どこか遠くで、声が続けて言う。わたしの頭の中で反響し、声は徐々に大きくなる。
――二つ目は、特定の相手を認識できないようにする呪い。
うなじが熱を持ち、焼け付くような痛みが走る。これは一体なに?
「たすけて、先生……」
わたしの大好きな先生なら、すぐにわたしを助けてくれるはず。そうして、怖かったねって言って、わたしをぎゅっと抱き締めてくれる。
そうすれば、わたしはどんなことがあったって大丈夫な気がした。大好きな人のそばで生きていける以上の幸せなんて、この世にはないんだから。
――三つ目は、ひとの心を操る呪いなんですって。
(…………。)
頭の中心が、きんと冷えて冴え渡ったような気がした。はたりと瞬きをする。わたしを苛んでいた耳鳴りがふつりと途切れた。
背中に流していた髪を片手でかき分け、わたしは手のひらを慎重にうなじに押し当てた。窓をじっと睨んだまま、ゆっくりと上体を捻る。
外は暗く、濡れた窓はまるで鏡のようにわたしの姿を映した。
うなじに並んだ三連星。
星の形の焼き印は、呪いの痕跡。
どこか遠く、何十年もの時を隔てた思い出の中で、彼が空に向かって指を伸ばすのだ。
『ヘレカ、おれの名前さぁ、あの星座からつけたんだって、父さんが――』
その名を唇に乗せると同時に、窓が僅かに軋んだ。次から次へと雫の流れる硝子に、大きな手形が浮かび上がる。
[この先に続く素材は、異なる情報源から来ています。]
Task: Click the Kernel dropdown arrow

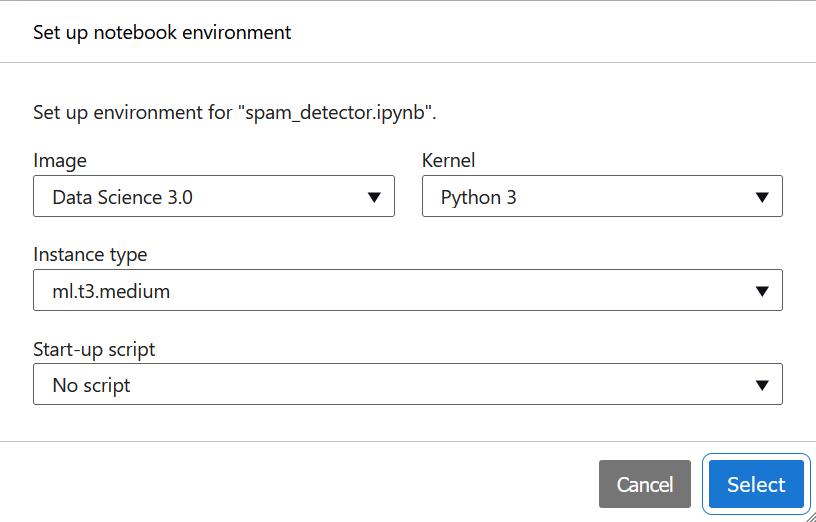Action: [762, 197]
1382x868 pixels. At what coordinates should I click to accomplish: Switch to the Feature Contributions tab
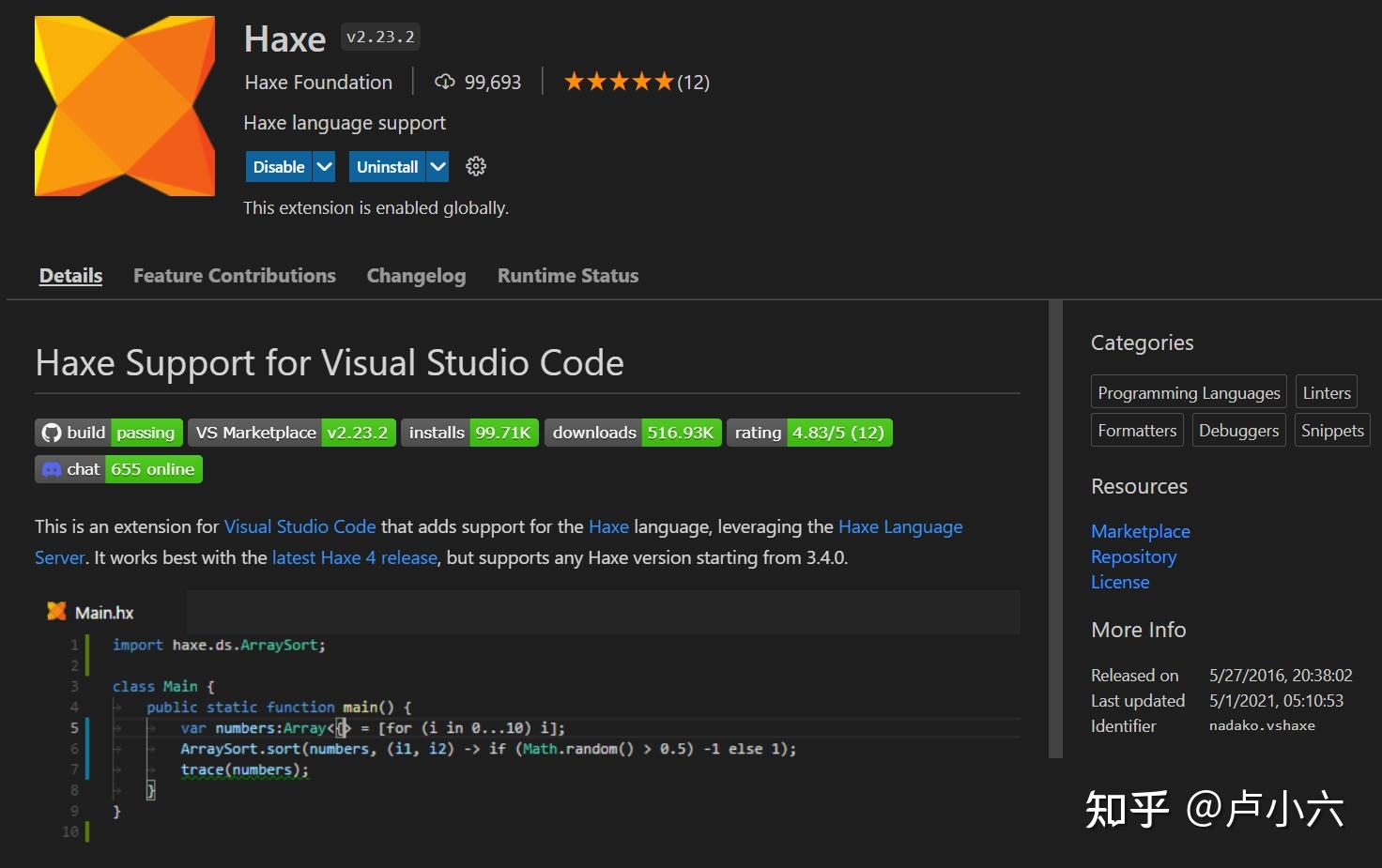coord(234,276)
震える手をもたげて、焦れるほどに時間をかけて、わたしはそっと、その手形に自らの掌を押し当てた。
束の間、息ができなくなるほどに胸が締め付けられる感覚が襲う。
「うう、あ……」
堪えきれずその場に崩れ落ち、必死に声を殺して嗚咽する。
――全部わかった。
わたしは全部わかっている。森の中のことも、外のことも。
「何年、わたしを待ってくれているの?」
声にならない声で呻く。何年わたしはここにいた? 一体どれだけ……。
わたしは壁に手をついて立ち上がり、窓の取っ手を強く掴んだ。
全身の体重をかけて揺するのに、窓は軋むだけで、開く様子はなかった。鍵はかかっていないのに、どんなに力をかけても開かない。
結界だ。この家全体を覆うようにかけられた魔法が、全ての出入り口を封じている。
危ないものが入ってこないように? 違う。わたしが外へ出ないように。
窓が向こうからも揺さぶられる。開かない。
雨が降りしきる。激しい雨音を立てて、大粒の雨がいくつもいくつも地面に叩きつける。
「たすけて、」
熱いものが目尻から零れて、頬を伝う。
「出たいよ、わたし、この家から出たい」
しゃくり上げながら、わたしは両の拳で窓を殴った。硝子は割れない。
「嫌だ! たすけて……ここから出して!」
半狂乱になりながら、窓に向かって燭台を思い切り振り下ろす。何度も、渾身の力を込めて窓を叩く。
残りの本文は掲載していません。